I completed my PhD at Heidelberg University under the supervision of Ulrich Schwarz and Falko Ziebert, focusing on finite element modeling of optogenetic control of cell contractility. I have also worked on stochastic simulations describing the self-assembly of scaffold proteins.
With a wide range of research interests, I’m always seeking engaging collaborations with experimentalists. Don’t hesitate to get in touch if you’d like to connect or discuss potential collaborations.
(Background image credit: David Goodsell)
- Membrane, Microtubule and actin mechanics
- Mechanobiology, Cell contractility
- Optogenetics
- Continuum and Fluid mechanics
- Stochastic dynamics- protein self-assembly
since 2023 Postdoctoral researcher
Institut Curie (PCC), UMR168 Physics of Cells and Cancer
PhD in Theoretical Physics, 2022
Heidelberg University - ITP (Germany)
MSc degree in Physics, 2018
Heidelberg University - ITP (Germany)
BSc degree in Physics, 2015
Heidelberg University - KIP (Germany)
Research
Pushing Forces in Cell Mechanics
Cells interact mechanically with their environment not only by pulling but also by pushing from within, a fundamental aspect of cell mechanics that remains largely unexplored.
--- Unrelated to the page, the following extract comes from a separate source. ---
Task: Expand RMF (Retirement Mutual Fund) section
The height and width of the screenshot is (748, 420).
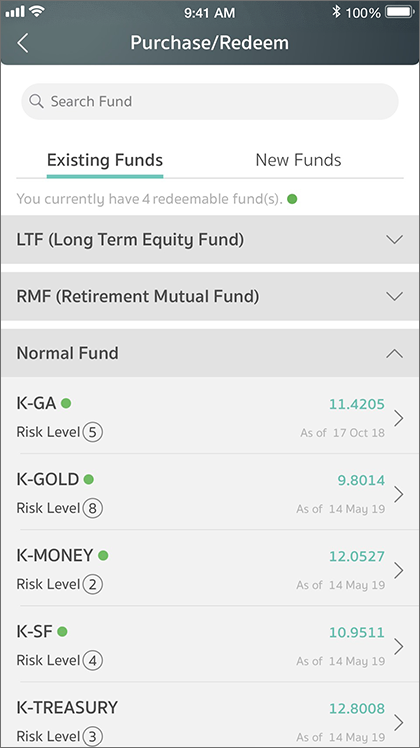Action: coord(210,296)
While the role of pulling forces in sensing and migration is well established, how pushing forces allow cells to deform soft, three-dimensional environments and move without strong adhesion is still poorly understood. Understanding this pushing mechanism could reshape our view of cell migration in development, immunity, and cancer invasion. In my current research, I combine theoretical physics and quantitative modeling to understand how the cytoskeleton — especially actin and microtubules — and the plasma membrane generate, balance, and coordinate pushing forces. I develop multi-scale models that link local cytoskeletal dynamics and membrane mechanics to the global force balance needed for cells to migrate through complex environments without relying on strong adhesion.
Optogenetic Control of Cell Contractility and Force Propagation
Cells generate and propagate contractile forces to sense, adapt, and maintain mechanical balance with their environment. While the basics of pulling forces are well known, the physical principles that link force generation within the cytoskeleton to force propagation across cells and tissues remain poorly understood. My research combines optogenetics, micropatterning, traction force microscopy, and continuum theory to reveal how actin architecture, cell size, and geometry shape both local force generation and long-range force transmission. By bridging experiments and active gel models, I aim to explain how cells dynamically regulate tension and coordinate mechanical signals at multiple scales.
Brownian Dynamics Simulations of Protein Self-assembly
Many cellular structures, like the centriole, rely on precise protein self-assembly to build complex shapes with defined symmetries. The protein SAS-6 is essential for centriole formation because it forms dimers that self-assemble into nine-fold symmetric rings, establishing the centriole’s architecture. Recent experiments show that surfaces strongly promote this ring assembly by increasing encounter rates and forcing the structure to stay planar. In my work, I use Brownian dynamics simulations and reaction kinetics to study how surface adsorption, interaction energies, and angular constraints shape the efficiency and symmetry of SAS-6 ring formation, highlighting the physical conditions that favor robust and specific assembly.